Un petit groupe de pays, dont l’Irlande et la Hongrie, très réticents à la proposition d’accord qui était en négociation, n’ont pas signé la déclaration conclue ce jeudi, selon la liste fournie par l’Organisation. Mais la Chine, dont la position était très attendue, et les pays généralement considérés comme des paradis fiscaux se sont joints à l’accord. La Suisse y adhère sous certaines conditions, a indiqué le département fédéral des Finances, en soulignant que le pays alpin exige notamment «que les intérêts des petits pays innovants soient dûment pris en compte dans la formulation finale des règles et que les procédures législatives des pays concernés soient respectées lors de la mise en œuvre». L’ensemble des pays signataires représentent 90 % du PIB mondial.

«Les sociétés multinationales ne pourront plus opposer les pays les uns aux autres dans le but de faire baisser les taux d’imposition et de protéger leurs bénéfices au détriment des recettes publiques», a réagi le président américain, Joe Biden, dans un communiqué. Ces entreprises «ne pourront plus éviter de payer leur juste part en cachant les bénéfices générés aux Etats-Unis, ou dans tout autre pays, dans des juridictions à fiscalité plus faible». Sa secrétaire au Trésor, Janet Yellen, a de son côté salué «un jour historique pour la diplomatie économique».

«Accord fiscal international le plus important conclu depuis un siècle»

» Consigne 1: Recopiez le passage de l’extrait qui commence par «Un petit groupe» et se termine par «du PIB mondial.».
» Consigne 2: Relevez, s’il vous plaît, tous les pays désignés par leur nom dans l’extrait.
» Consigne 3: Pour chacune des affirmations suivantes, indiquez si elle concorde avec l’extrait, en citant les mots qui tranchent : (a) La Hongrie a signé la déclaration. (b) Les pays signataires représentent 90 % du PIB mondial. (c) La Chine est restée en dehors de l’accord.
Les lignes qui suivent forment un matériau distinct, sans lien avec l’extrait.

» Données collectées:

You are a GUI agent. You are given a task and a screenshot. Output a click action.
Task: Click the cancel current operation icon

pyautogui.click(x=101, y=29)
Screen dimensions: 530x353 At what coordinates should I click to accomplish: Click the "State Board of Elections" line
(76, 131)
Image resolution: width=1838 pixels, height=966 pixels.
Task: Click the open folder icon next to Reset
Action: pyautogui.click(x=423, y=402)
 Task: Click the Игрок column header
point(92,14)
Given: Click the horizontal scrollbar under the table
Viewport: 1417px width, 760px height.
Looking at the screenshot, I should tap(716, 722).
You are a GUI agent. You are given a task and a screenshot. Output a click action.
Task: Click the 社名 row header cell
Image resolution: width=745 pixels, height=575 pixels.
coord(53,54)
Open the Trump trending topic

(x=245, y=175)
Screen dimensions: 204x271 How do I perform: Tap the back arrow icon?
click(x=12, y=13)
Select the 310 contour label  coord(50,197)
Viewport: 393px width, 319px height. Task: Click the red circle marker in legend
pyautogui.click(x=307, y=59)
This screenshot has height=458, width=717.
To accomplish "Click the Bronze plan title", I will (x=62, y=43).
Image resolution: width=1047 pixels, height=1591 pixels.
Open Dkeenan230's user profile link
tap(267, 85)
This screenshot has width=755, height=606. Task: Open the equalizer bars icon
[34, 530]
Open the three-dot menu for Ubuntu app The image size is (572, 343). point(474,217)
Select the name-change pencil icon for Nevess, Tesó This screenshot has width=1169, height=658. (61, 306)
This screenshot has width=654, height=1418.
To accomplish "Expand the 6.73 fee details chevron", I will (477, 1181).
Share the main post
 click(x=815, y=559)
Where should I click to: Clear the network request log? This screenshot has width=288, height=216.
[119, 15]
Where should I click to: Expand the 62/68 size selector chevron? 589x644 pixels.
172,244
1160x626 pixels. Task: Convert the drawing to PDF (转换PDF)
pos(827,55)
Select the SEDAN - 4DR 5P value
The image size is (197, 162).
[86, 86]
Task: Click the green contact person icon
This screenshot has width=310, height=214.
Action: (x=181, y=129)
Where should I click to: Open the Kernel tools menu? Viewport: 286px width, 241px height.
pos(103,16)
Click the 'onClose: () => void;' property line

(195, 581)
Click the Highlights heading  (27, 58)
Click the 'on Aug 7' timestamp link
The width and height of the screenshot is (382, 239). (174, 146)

» Corrigé 1:
Un petit groupe de pays, dont l’Irlande et la Hongrie, très réticents à la proposition d’accord qui était en négociation, n’ont pas signé la déclaration conclue ce jeudi, selon la liste fournie par l’Organisation. Mais la Chine, dont la position était très attendue, et les pays généralement considérés comme des paradis fiscaux se sont joints à l’accord. La Suisse y adhère sous certaines conditions, a indiqué le département fédéral des Finances, en soulignant que le pays alpin exige notamment «que les intérêts des petits pays innovants soient dûment pris en compte dans la formulation finale des règles et que les procédures législatives des pays concernés soient respectées lors de la mise en œuvre». L’ensemble des pays signataires représentent 90 % du PIB mondial.

» Corrigé 2: Irlande, Hongrie, Chine, Suisse, Etats-Unis

» Corrigé 3:
(a) Non : «Un petit groupe de pays, dont l’Irlande et la Hongrie, très réticents à la proposition d’accord qui était en négociation, n’ont pas signé la déclaration conclue ce jeudi»
(b) Oui : «L’ensemble des pays signataires représentent 90 % du PIB mondial.»
(c) Non : «Mais la Chine, dont la position était très attendue, et les pays généralement considérés comme des paradis fiscaux se sont joints à l’accord.»